There’s really no downside to an MRI besides being exposed to a small amount of radiation. It involves lying down on a flat surface for around 30 minutes, so patients with significant low back pain may need to use another option. Closed MRIs may also be an issue for people who are claustrophobic. In that case, they may instead prefer to use newer open MRI technology.
For the most part, X-ray is the first type of diagnostic imaging that a physician would recommend. The problem with plain film X-ray is that it doesn’t really show what the soft tissues look like. Many of our readers are closely familiar with athletics—rotator cuff injuries in the shoulders and ACL injuries in the knees are examples of sport-related soft tissue conditions that are commonly diagnosed with an MRI.
As patients become more educated about their options, they are more likely to ask if an MRI should be used to diagnose their condition. MRI may be a good option if the patient has experienced an accident or injury that was very sudden. We may also be concerned if the patient has a history of cancer or other serious conditions. MRI is a very good diagnostic tool for progressive cases such as metastatic disease in the bone.

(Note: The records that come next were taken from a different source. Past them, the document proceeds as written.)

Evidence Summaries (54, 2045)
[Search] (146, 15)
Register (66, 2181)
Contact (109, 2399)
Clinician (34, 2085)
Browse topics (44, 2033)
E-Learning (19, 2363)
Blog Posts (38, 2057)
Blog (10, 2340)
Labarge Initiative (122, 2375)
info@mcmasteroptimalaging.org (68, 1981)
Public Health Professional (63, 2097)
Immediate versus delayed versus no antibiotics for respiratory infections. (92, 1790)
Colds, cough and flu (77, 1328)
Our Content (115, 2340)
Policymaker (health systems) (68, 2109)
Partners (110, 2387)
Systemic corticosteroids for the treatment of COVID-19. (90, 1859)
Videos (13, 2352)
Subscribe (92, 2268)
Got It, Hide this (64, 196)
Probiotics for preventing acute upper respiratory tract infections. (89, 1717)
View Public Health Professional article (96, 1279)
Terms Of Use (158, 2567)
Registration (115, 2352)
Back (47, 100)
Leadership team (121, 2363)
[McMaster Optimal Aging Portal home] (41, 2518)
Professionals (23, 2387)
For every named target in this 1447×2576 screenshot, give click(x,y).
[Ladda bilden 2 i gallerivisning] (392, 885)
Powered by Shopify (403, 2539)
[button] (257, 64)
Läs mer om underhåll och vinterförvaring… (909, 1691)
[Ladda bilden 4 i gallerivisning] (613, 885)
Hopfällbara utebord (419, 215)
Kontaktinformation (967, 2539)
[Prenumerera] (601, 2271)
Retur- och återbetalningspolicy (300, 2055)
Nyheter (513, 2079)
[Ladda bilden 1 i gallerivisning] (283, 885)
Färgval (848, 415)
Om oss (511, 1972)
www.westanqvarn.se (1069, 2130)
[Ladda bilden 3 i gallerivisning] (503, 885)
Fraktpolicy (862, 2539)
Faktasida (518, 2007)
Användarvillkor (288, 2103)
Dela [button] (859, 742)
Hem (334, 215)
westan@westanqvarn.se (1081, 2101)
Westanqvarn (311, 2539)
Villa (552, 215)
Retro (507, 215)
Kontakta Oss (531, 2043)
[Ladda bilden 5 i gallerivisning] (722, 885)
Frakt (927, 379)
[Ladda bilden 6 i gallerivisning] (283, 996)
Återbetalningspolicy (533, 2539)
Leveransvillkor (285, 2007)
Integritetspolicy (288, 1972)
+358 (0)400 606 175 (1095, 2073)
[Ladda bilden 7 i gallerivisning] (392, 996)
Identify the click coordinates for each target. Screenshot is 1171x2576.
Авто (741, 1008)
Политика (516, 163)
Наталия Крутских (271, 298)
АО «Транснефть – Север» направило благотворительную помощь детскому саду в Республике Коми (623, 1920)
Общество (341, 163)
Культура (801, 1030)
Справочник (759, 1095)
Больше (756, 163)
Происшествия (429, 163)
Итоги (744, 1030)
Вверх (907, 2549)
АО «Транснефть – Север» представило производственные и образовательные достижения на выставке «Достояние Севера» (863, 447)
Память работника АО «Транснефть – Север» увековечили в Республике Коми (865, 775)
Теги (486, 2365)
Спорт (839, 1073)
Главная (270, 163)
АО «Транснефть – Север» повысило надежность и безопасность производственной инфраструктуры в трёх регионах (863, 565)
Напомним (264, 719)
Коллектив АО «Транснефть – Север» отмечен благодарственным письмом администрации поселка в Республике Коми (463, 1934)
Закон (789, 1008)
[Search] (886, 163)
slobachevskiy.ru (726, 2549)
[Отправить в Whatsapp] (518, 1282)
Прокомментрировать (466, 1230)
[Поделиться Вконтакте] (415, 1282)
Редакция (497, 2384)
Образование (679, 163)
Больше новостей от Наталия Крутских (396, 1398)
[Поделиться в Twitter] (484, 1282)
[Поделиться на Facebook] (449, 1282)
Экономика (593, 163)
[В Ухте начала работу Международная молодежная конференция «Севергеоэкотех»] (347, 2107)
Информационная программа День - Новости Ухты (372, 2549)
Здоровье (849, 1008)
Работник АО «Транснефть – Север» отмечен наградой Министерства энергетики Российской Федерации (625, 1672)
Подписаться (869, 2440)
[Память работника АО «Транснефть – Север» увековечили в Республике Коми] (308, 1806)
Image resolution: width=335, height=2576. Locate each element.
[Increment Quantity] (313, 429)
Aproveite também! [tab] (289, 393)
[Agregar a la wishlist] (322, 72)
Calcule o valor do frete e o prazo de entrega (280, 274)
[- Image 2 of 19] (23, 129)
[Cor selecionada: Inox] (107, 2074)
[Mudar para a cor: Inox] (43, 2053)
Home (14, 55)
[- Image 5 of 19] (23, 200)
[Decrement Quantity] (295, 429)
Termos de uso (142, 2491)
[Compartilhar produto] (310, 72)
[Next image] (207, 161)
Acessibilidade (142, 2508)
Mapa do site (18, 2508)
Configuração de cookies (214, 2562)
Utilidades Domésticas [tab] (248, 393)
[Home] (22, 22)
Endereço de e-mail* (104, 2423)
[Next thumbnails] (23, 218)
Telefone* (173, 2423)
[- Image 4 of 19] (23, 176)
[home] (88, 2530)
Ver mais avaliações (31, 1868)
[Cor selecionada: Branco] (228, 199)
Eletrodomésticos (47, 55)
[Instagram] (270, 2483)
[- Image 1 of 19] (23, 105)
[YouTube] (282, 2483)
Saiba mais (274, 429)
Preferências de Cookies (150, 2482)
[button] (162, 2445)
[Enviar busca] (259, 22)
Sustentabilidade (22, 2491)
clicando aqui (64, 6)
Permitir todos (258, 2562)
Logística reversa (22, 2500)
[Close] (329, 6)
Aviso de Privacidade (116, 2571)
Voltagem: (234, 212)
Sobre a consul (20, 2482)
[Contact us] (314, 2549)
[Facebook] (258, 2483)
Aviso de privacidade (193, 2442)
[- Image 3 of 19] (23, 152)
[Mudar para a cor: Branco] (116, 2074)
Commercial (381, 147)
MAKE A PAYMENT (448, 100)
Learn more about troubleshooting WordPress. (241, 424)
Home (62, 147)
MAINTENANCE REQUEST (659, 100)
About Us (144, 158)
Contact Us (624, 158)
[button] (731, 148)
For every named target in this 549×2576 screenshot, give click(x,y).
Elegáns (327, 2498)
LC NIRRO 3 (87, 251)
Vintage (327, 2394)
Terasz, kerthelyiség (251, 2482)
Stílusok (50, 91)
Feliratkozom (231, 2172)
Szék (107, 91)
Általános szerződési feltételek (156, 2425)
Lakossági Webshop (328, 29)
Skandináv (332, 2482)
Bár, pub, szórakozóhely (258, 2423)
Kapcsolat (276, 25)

In chronic cases of low back pain, however, MRI is typically overused. (Overzealous recommendation of imaging is one of the contributors to rising costs in healthcare.) The first line of defense is a thorough examination. We can assess the patient’s issue by looking at orthopedic tests, neurological tests, range of motion, and their detailed history. All of those factors can give us an idea of the underlying problem.
For low back pain we’ll typically be looking for disc herniation, which we’ve spoken about in past blog posts. The disc is the spongy material between each vertebrae that effectively acts as a shock absorber. Injury or degenerative wear and tear could cause the discs to herniate or bulge. This in turn puts pressure on a nerve, resulting in sciatica (pain that runs down the leg).
In chronic low back cases, MRI would likely show some form of degenerative disc disease, disc herniation, or stenosis (narrowing). It would then lead us toward injections or perhaps even surgery when it wouldn’t have been necessary. Instead, if we can examine the patient and determine that they have chronic low back pain, we can then start advising them with manipulation, exercise, activity modification, or self-treatment that would result in a better response.